Reaction of Al(tBu)3 with [R2Al{µ-O(CH2)nNMe2}]2: dependence on the extent of intra-molecular Al· · ·N coordination
Abstract
Reaction of Al(tBu)3 with (tBu)3Al[O(H)CH2CH2CH2NMe2] yielded the Lewis acid–base complex [(tBu)2Al{µ-OCH2CH2CH2N(Me)2Al(tBu)3}]2 1. Compound 1 is also formed directly when 2 equivalents of Al(tBu)3 reacts with 1 equivalent of [(tBu)2Al(µ-OCH2CH2CH2NMe2)]2. In contrast, the reaction of 2 equivalents of Al(tBu)3 with 1 equivalent of [Me2Al(µ-OCH2CH2NMe2)]2 yielded Me2Al(µ-OCH2CH2NMe2)Al(tBu)3 2. The molecular structure of compound 2 shows the AlMe2 moiety chelate bound to the anionic bidentate ligand, while the Al(tBu)3 unit is bonded to the anionic terminus of the ligand.
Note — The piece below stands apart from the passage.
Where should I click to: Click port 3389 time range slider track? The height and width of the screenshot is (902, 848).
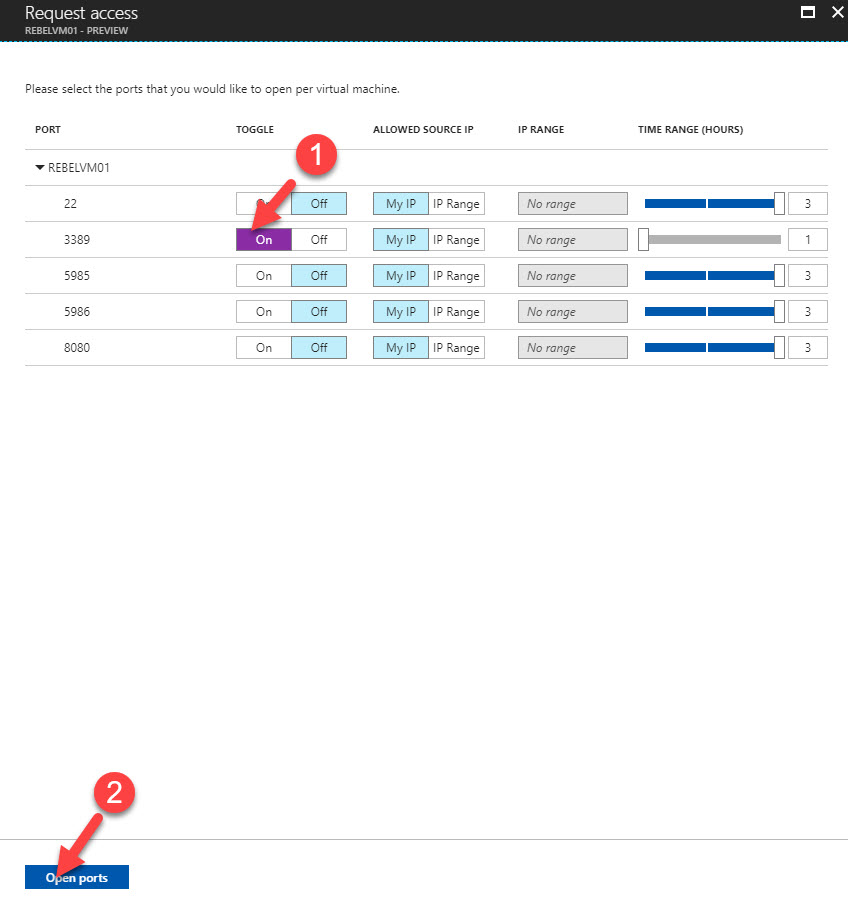coord(714,240)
The formation of compound 1 is proposed to occur via the tert-butyl analog of compound 2, i.e., (tBu)2Al(µ-OCH2CH2CH2NMe2)Al(tBu)3, which is unstable due to significant tBu· · ·tBu inter-ligand interactions. The implications of the differences in products is discussed with respect to the extent of intra-molecular Al· · ·N coordination in compounds of the general formula [R2Al{µ-O(CH2)nNMe2}]2.